◆ Try it
Using the records below, transcribe word for word the stretch from the line that contains "You are a GUI" through the line that contains "Task: Click the blue 财 finance marker icon", both end lines included, and nothing else.

◆ Dataset excerpts

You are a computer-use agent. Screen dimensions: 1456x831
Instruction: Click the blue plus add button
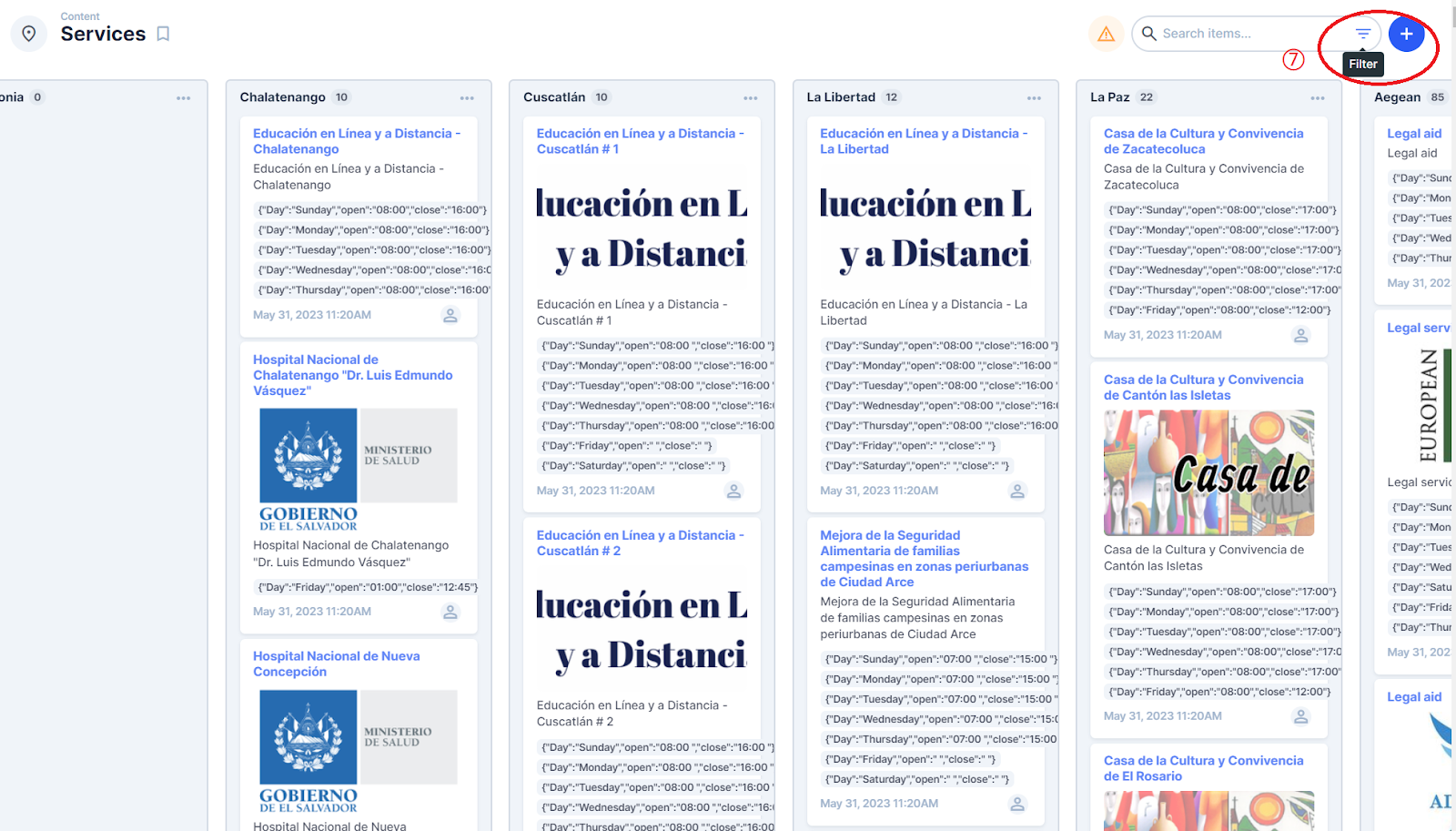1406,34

---

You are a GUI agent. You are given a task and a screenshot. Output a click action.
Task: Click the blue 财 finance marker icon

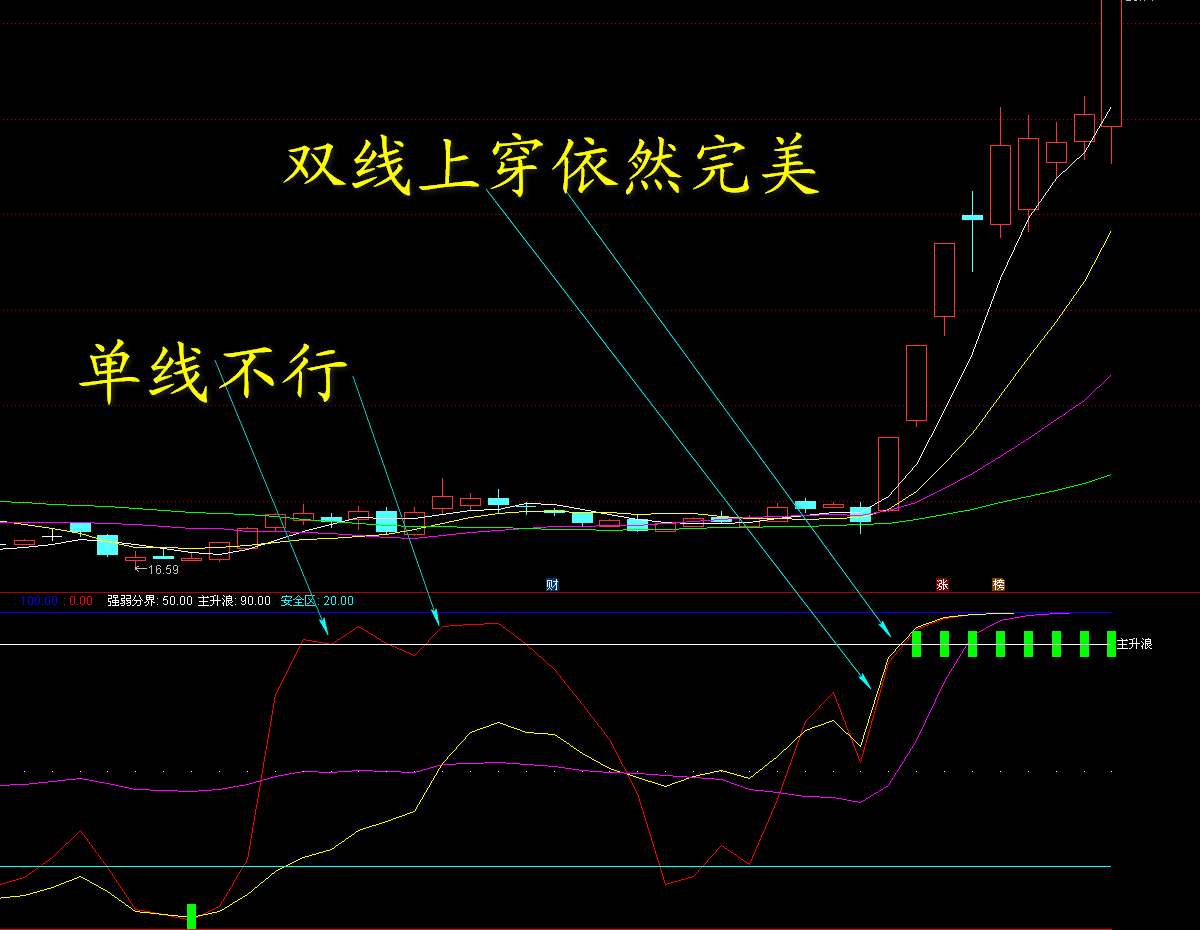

◆ Solution for this exercise
You are a GUI agent. You are given a task and a screenshot. Output a click action.
Task: Click the blue 财 finance marker icon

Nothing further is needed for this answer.